Thursday, 04 April 2013 | 00:00
Port Authorities looking to tender container terminal management concessions now have two Chinese players with overseas aspirations to assess.China has seen its economic growth moderate from 14.1% in 2007 to 7.8% in 2012, according to the IMF. Even though there are early signs of the economy bottoming out, it is anybody’s guess as to when it will rebound to pre-crisis levels, given the protracted debt crisis in Europe and muted recovery in the US. China has been predominantly an exports driven economy, and regions such as the US, Europe and Japan are its major markets.
For container terminal operators, slower economic growth has resulted in a decline in volume throughput at Chinese ports, especially those which focus on the arterial tradelanes between Asia and North America, and from Asia to Europe. This could be encouraging Chinese terminal operators to expand their presence overseas, thereby diversifying business risk. Most notably, COSCO Pacific and China Merchants Holdings International (CMHI) have recently acquired assets in overseas markets. In COSCO Pacific’s case, its acquisition of assets in Greece (Piraeus) has already born fruit with a turnaround in container volumes.
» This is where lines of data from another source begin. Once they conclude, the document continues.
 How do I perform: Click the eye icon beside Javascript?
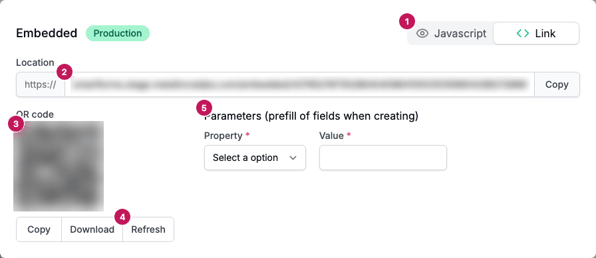click(x=422, y=33)
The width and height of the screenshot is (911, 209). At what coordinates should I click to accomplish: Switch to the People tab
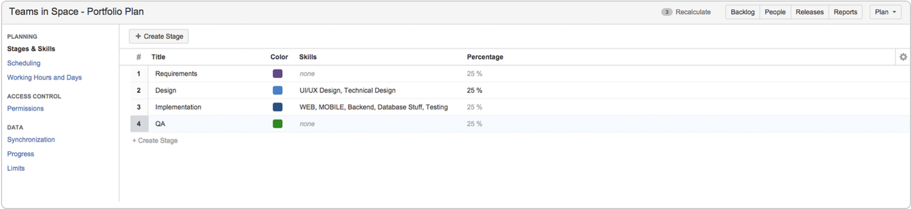(x=775, y=12)
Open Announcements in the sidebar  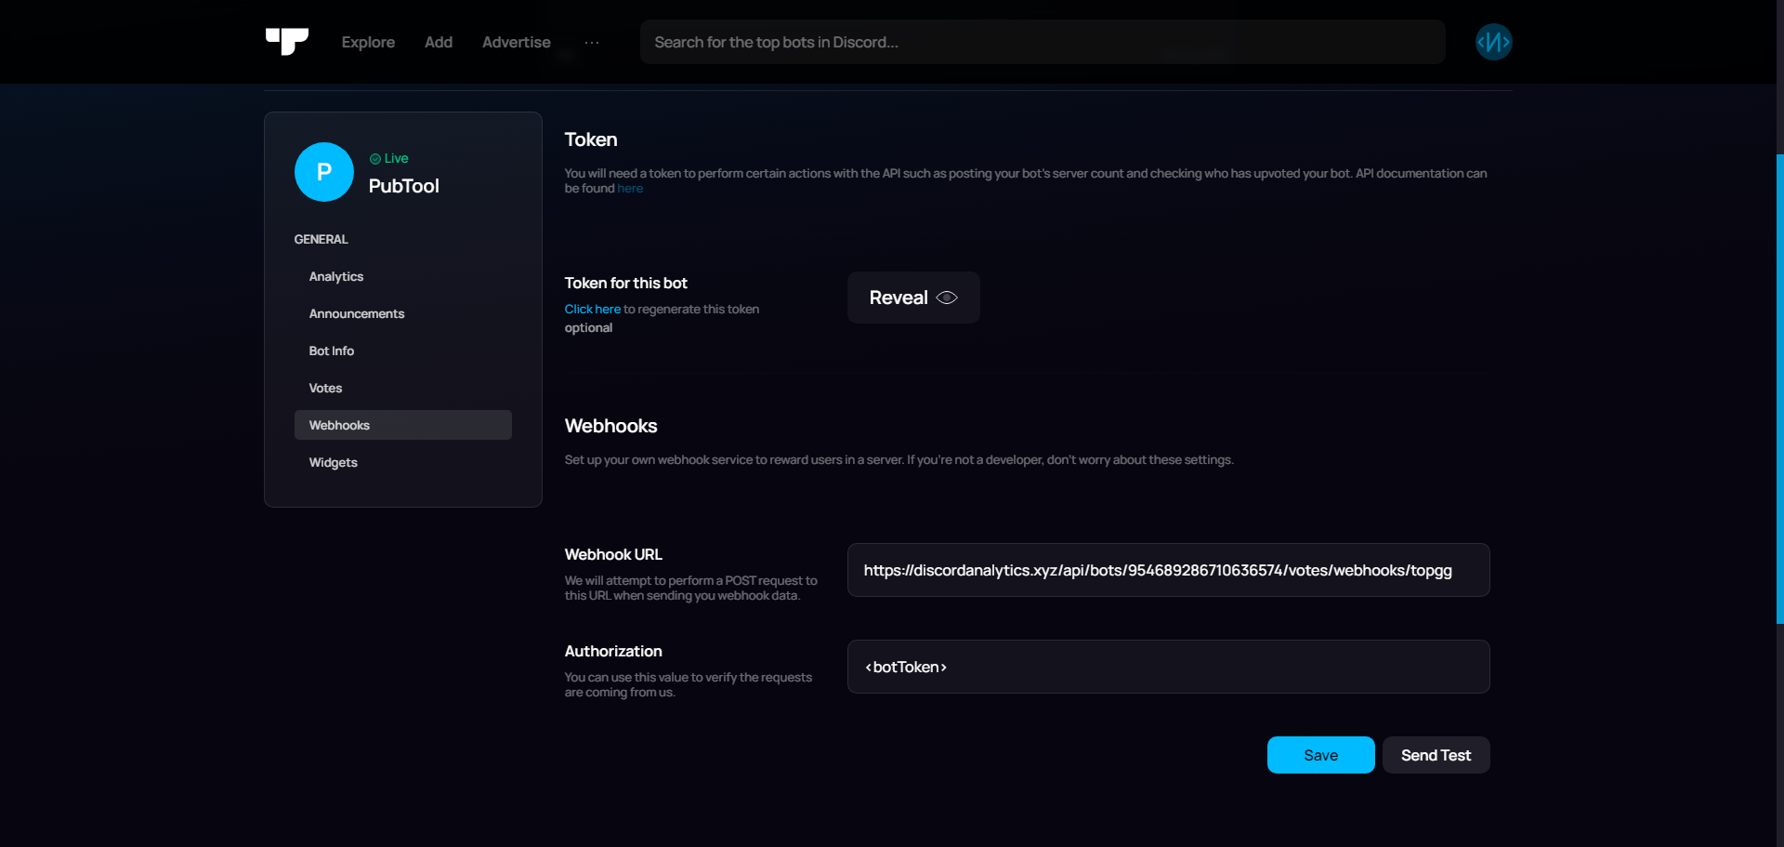[x=357, y=314]
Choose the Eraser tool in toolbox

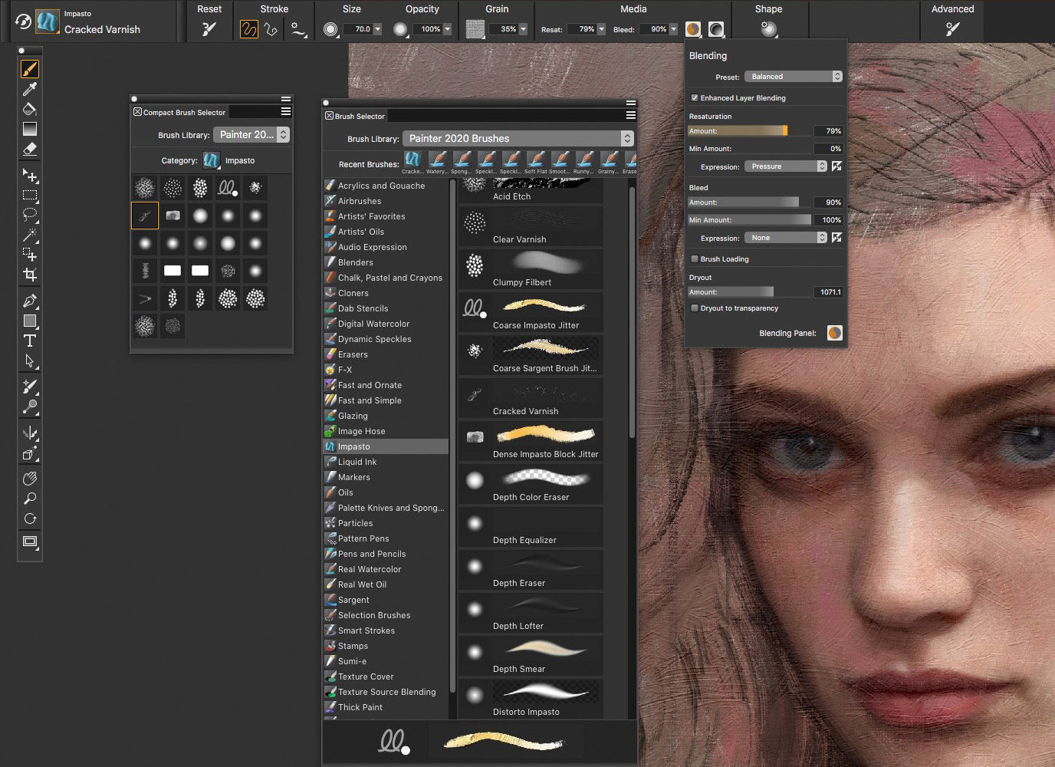click(x=29, y=149)
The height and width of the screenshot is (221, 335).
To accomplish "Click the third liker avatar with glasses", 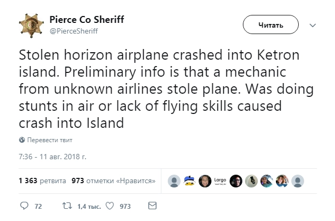I will 205,181.
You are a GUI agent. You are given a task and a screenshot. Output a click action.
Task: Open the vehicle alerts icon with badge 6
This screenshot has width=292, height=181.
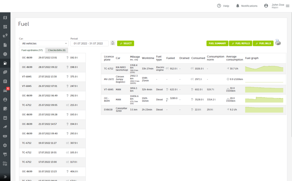click(x=6, y=90)
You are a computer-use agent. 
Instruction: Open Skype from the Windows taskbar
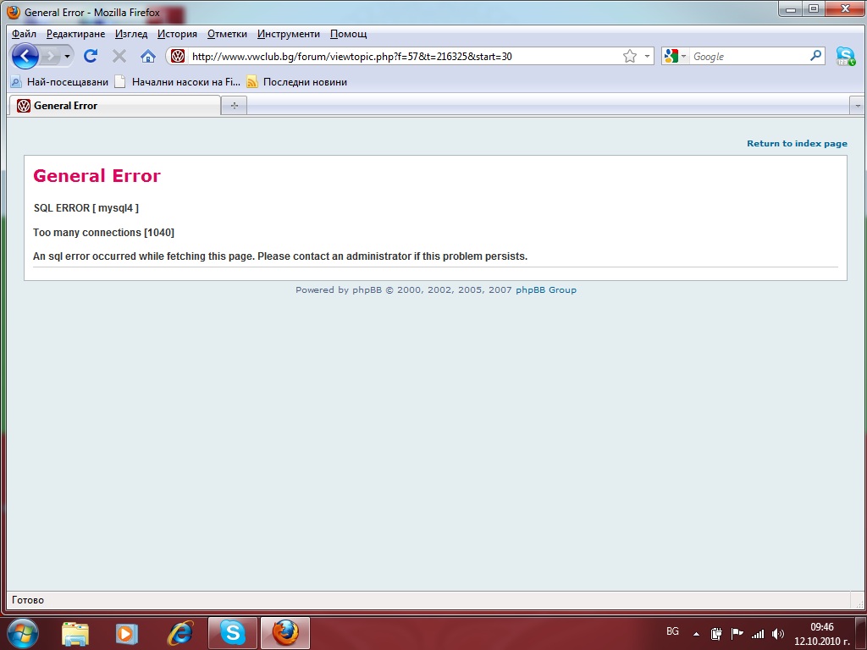click(233, 632)
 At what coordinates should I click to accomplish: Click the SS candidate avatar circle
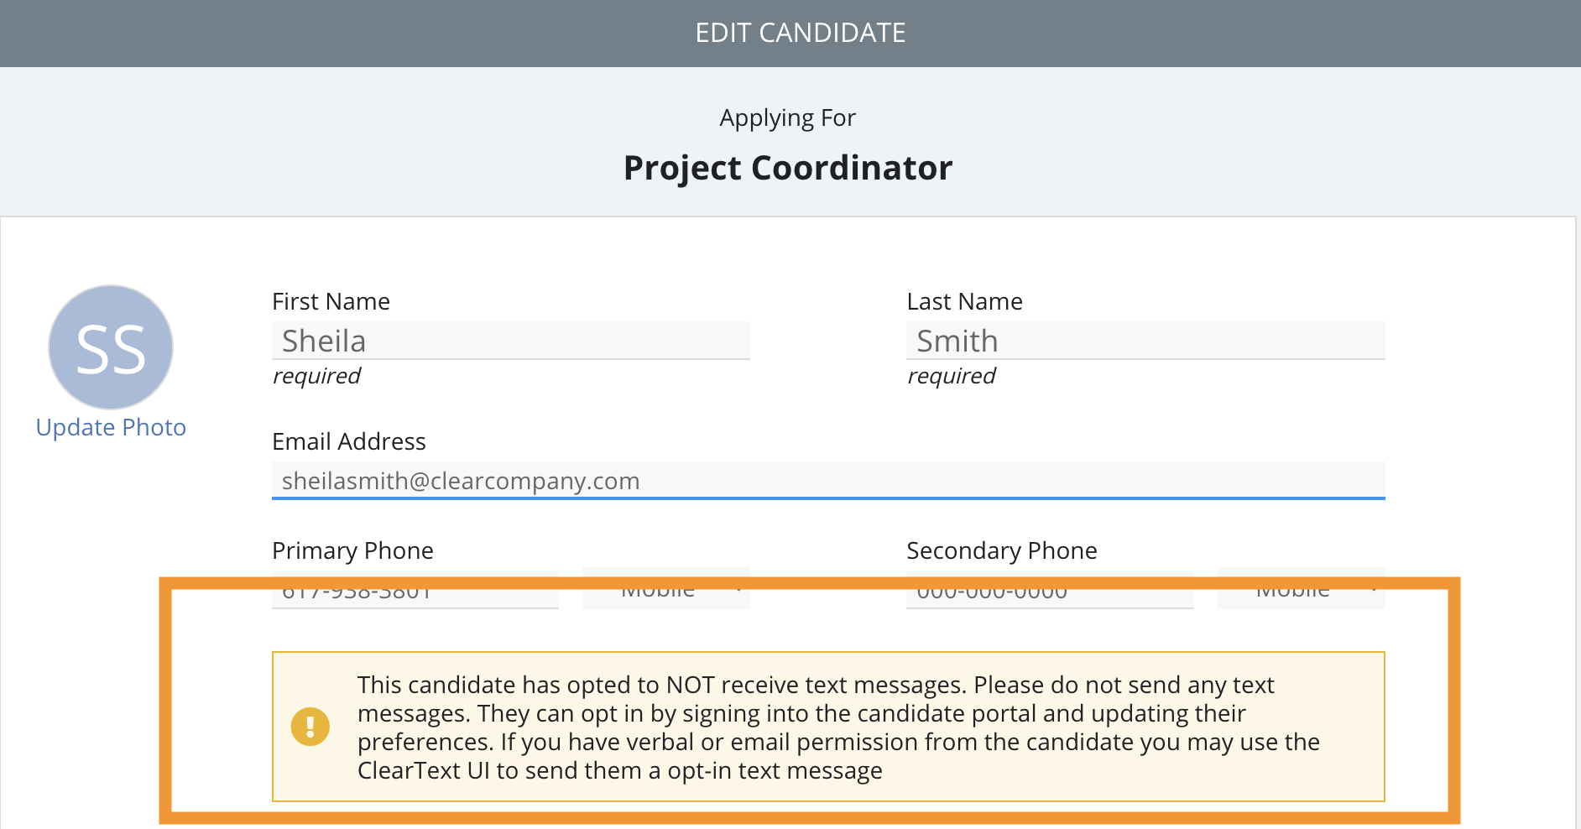(x=111, y=347)
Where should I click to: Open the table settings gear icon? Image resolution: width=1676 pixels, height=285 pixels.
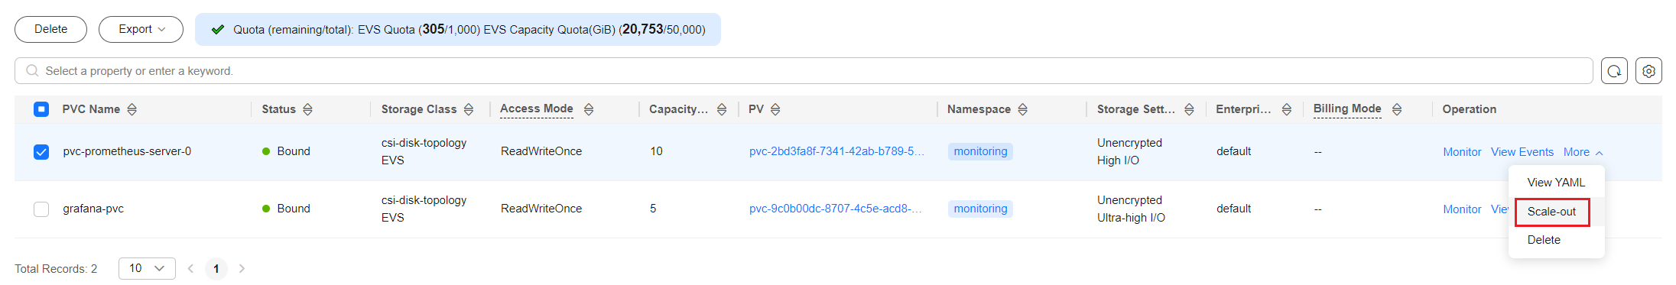pos(1648,71)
Meanwhile, CMHI has been expanding its presence in emerging markets such as Africa and Sri Lanka. More recently, it has just acquired a 49% stake in CMA CGM’s Terminal Link, which has terminals spread across the globe.
CMHI’s problem is that nearly half of its equity throughput is derived from the Pearl River Delta (largely the main export centres i.e. Shenzhen and Hong Kong), where growth has been stunted due to an unfavourable economic environment and high labour costs. This means that if it is to continue expanding rapidly, overseas investments will be important.
According to Drewry Maritime Equity Research (DMER), by 2015, CMHI’s overseas assets will account for about 20% of equity throughput, compared to negligible levels in 2011. Accordingly, the company’s net income attributable to its overseas assets will be 12.4% of the total by 2015.
On the flip side, the expansion plans entail large capital expenditure, which stresses the company’s cash flow at least in the short term. The company will require $1 billion during 2013-2014 (including $525 for the acquisition of 49% of Terminal Link, according to DMER estimates.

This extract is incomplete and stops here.